Stored data:
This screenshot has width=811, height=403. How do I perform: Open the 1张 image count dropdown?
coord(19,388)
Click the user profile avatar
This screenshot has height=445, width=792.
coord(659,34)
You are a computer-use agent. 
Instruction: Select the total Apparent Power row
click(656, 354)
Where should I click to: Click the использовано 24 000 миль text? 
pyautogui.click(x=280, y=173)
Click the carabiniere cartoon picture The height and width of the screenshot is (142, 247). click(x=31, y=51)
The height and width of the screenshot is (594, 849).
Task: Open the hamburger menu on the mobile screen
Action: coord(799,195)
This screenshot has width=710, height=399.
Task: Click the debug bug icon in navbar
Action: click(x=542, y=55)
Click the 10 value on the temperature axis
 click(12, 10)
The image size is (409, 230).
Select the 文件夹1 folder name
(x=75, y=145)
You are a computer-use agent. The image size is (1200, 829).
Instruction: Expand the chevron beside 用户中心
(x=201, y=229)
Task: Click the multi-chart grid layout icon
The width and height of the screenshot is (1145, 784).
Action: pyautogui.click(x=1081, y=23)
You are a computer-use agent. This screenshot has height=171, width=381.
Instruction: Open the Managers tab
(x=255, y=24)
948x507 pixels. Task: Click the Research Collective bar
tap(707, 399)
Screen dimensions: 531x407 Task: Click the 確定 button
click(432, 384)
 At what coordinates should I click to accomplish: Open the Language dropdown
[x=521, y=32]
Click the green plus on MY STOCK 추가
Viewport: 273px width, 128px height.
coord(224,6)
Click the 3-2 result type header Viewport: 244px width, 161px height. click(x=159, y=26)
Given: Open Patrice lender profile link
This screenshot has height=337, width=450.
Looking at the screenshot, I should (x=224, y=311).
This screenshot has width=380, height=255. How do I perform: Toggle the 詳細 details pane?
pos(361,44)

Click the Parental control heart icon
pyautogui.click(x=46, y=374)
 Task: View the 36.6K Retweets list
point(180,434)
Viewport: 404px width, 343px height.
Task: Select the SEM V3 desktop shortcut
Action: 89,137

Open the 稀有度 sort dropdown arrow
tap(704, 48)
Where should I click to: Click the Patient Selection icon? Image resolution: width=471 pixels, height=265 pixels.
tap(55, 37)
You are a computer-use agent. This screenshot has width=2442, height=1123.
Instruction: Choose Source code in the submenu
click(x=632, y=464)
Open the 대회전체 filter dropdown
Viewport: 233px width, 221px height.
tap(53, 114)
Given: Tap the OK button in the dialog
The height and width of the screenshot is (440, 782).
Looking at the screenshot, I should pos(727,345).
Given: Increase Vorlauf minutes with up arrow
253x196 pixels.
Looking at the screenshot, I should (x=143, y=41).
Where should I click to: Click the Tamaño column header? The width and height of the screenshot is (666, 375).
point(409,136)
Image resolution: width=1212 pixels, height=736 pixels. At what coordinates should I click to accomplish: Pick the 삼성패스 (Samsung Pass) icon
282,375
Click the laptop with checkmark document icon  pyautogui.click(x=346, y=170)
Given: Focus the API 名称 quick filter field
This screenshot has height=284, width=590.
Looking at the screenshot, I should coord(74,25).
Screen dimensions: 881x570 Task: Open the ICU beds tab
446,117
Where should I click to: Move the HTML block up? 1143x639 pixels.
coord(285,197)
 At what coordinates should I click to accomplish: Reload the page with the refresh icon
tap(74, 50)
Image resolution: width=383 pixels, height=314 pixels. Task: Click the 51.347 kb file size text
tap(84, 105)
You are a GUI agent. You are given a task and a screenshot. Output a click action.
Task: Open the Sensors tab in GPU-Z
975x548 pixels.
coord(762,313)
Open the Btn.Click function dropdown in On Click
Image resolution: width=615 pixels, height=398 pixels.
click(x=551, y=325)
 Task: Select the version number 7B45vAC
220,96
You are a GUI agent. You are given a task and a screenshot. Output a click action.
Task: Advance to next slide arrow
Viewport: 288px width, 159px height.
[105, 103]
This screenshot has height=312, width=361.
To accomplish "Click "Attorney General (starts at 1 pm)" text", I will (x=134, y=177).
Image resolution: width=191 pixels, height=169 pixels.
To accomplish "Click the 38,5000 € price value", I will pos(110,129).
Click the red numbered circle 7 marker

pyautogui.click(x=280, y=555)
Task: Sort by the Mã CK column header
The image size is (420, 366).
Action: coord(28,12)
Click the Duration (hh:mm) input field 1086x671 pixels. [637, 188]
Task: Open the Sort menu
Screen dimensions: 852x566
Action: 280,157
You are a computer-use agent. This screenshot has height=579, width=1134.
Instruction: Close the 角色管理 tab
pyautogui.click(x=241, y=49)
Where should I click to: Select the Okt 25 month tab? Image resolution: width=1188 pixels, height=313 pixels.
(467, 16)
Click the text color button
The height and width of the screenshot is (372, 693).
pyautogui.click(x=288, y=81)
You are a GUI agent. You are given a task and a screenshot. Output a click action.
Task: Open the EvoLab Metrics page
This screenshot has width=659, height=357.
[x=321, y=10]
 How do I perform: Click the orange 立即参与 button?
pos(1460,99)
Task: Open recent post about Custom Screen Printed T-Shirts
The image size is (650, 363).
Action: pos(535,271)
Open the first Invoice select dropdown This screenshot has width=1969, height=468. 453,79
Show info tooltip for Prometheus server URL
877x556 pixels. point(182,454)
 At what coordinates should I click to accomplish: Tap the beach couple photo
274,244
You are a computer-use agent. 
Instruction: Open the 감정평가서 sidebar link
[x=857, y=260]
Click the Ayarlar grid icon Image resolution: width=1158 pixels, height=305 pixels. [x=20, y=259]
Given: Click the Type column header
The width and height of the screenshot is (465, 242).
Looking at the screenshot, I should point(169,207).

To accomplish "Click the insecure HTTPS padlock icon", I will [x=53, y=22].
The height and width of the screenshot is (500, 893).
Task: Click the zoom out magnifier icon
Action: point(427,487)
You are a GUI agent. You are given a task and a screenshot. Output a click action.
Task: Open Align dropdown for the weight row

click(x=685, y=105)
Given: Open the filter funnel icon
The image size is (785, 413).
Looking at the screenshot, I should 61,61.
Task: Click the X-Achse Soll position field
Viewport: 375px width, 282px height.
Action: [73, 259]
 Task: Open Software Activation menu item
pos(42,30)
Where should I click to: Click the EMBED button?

Direction: Quote everything from the start of the listing down to the line containing "Click the 3-2", with both ends included.

Task response:
This screenshot has width=811, height=403. How do I perform: Open the 1张 image count dropdown?
coord(19,388)
Click the user profile avatar
This screenshot has height=445, width=792.
coord(659,34)
You are a computer-use agent. 
Instruction: Select the total Apparent Power row
click(656, 354)
Where should I click to: Click the использовано 24 000 миль text? 
pyautogui.click(x=280, y=173)
Click the carabiniere cartoon picture The height and width of the screenshot is (142, 247). click(x=31, y=51)
The height and width of the screenshot is (594, 849).
Task: Open the hamburger menu on the mobile screen
Action: coord(799,195)
This screenshot has width=710, height=399.
Task: Click the debug bug icon in navbar
Action: click(x=542, y=55)
Click the 10 value on the temperature axis
 click(12, 10)
The image size is (409, 230).
Select the 文件夹1 folder name
(x=75, y=145)
You are a computer-use agent. The image size is (1200, 829).
Instruction: Expand the chevron beside 用户中心
(x=201, y=229)
Task: Click the multi-chart grid layout icon
The width and height of the screenshot is (1145, 784).
Action: pyautogui.click(x=1081, y=23)
You are a computer-use agent. This screenshot has height=171, width=381.
Instruction: Open the Managers tab
(x=255, y=24)
948x507 pixels. Task: Click the Research Collective bar
tap(707, 399)
Screen dimensions: 531x407 Task: Click the 確定 button
click(432, 384)
 At what coordinates should I click to accomplish: Open the Language dropdown
[x=521, y=32]
Click the green plus on MY STOCK 추가
Viewport: 273px width, 128px height.
coord(224,6)
Click the 3-2 result type header Viewport: 244px width, 161px height. click(x=159, y=26)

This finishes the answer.